The journey is boundless. Here I will attempt to record some of the scattered thoughts I experience and through this perhaps form my own blueprint. The attempt to document the intangible, express the transitory ever changing movements of life will never quite succeed of course.

And so to get there – here – you must burn the bridges that structure your life. My vocation (academia), my job (in a bookshop), my identity (composite of the former two), my safety net (my loved ones).

What is the saying? – to reach the island you must first lose sight of the shore. And just in case you want to know how the feeling of being adrift is, I will tell you. It is akin to a permanent nausea, a nausea that somehow numbs sensations, so that in this non-place, you as a self are also non. A malleable, shapeless, faceless form, expectant and waiting, and waiting…

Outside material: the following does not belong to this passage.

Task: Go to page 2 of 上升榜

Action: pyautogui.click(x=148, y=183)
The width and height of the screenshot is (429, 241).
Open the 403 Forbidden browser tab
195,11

Those close to me exclaim their sadness at my impending farewell and I remain unresponsive and unmoved. But I just can’t get tearful about my leaving, because I already said goodbye many months ago. And since then I have been in this nauseuated shapeless space. Something has gone from inside me and I just can’t get it back.

And in coming back to zero, coming full circle once again, after screwing up another year; I am distanced from my yoga practice, falling into bad habits, lacking vitality.

The final bridge (The Past) has to undergo its necessary erosion, and it is a messy, scary process. Wading through memories, the losses pile up; the burning sensation inside the chest won’t fade; the eyes sticky with hesitant tears.

The Past is the last battle, but victory only leaves you with an ambiguous future and the haphazard, unpredictable now.

What on earth will occur – living in the hap – and no longer just writing about it?